LEAPERの組み立てと細胞株における活性
  • HT29、A549、HepG2、RD、SF268、SW13およびHeLaの各ヒト細胞でのADAR1/2/3の発現を測定し、ADAR1だけが全ての細胞で発現していることを確認し、ADAR1と再設計した71-ntの長さのarRNAと組み合わせたLEAPERにより、編集効率は一様ではないが、全ての細胞においてRNA編集が可能なことを実証した。LEAPERはまた、マウスのNIH3T3細胞と胚性線維芽細胞およびB16細胞でも活性を示した。
  • 次に、PPIBKRASおよびSMAD4の各遺伝子の転写物のUAGモチーフと、FANCC遺伝子の転写物のUACモチーフを標的とする長さを変えた (51-/71-/111-/151-nt)のarRNAの効果を比較し、いずれの場合もA-to-I置換が誘導されることを確認した。また、2種類のarRNAsを併用することでTARDBPFANCCの転写物の多重編集にも成功した。
  • LEAPERによるRNAiは見られなかったが、オフターゲット編集は発生した。特にKRASの場合は、111-ntのarRNAがカバーする30ヶ所のAのうち11ヶ所のAが I に変換されたが、標的配列とarRNAとの間のミスマッチを調節することで抑制に成功した。

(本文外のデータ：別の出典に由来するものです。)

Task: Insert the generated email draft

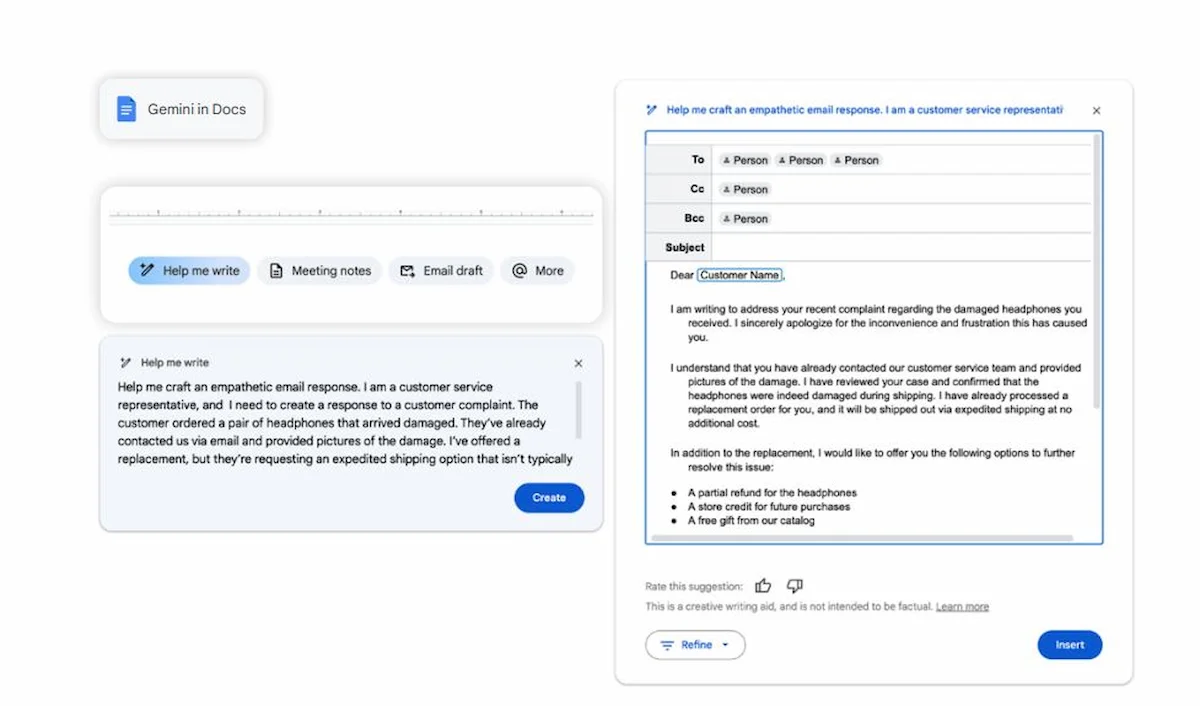Action: point(1070,645)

また、arRNAがカバーする以外の領域におけるオフターゲット編集は見られず、最適化したarRNAに基づくLEAPERはトランスクリプトーム・ワイドでオフターゲット変換を誘導しないことが明らかになった。
病因点変異の修復
  • HEK293T細胞においてarRNAと相補的DNAペアを共発現させる系において、G-to-Aの病因変異が発生するCOL3A1, BMPR2, AHI1, FANCC, MYBPC3およびIL2RGの全ての遺伝子について、A-to-Gへの修復に成功した。A-to-G変異は、ヒト疾患の病因点変異の50%近くを占めている。
  • ヒト肺線維芽初代細胞、ヒト気管支上皮初代細胞ならびにヒト初代T細胞において151-nt arRNAを介してPPIBに対する変換効率それぞれ>40、>80、ならびに30%を達成した。
  • arRNAの細胞への導入には、プラスミドの送達、レンチウルスベクターをキャリアとする送達に加えて合成オリゴヌクレオチドのエレクトロポレーションでも可能であり、T細胞へ導入した111-ntのPPIBオリゴは~20%の変換効率を示し、LEAPERがオリゴヌクレオチド治療薬として有望なことが示唆された。
  • さらに、HEK293T (TP53ノックアウト)細胞での実験によりTP53に発生する未成熟終止コドンの修復を実現した。
  • 遺伝性ムコ多糖代謝異常症の一種であるハーラー症候群患者に由来する初代線維芽細胞におけるα-L-イズロニダーゼ  (IDUA)の欠損を、自然免疫応答を引き起こすことなく、修復した。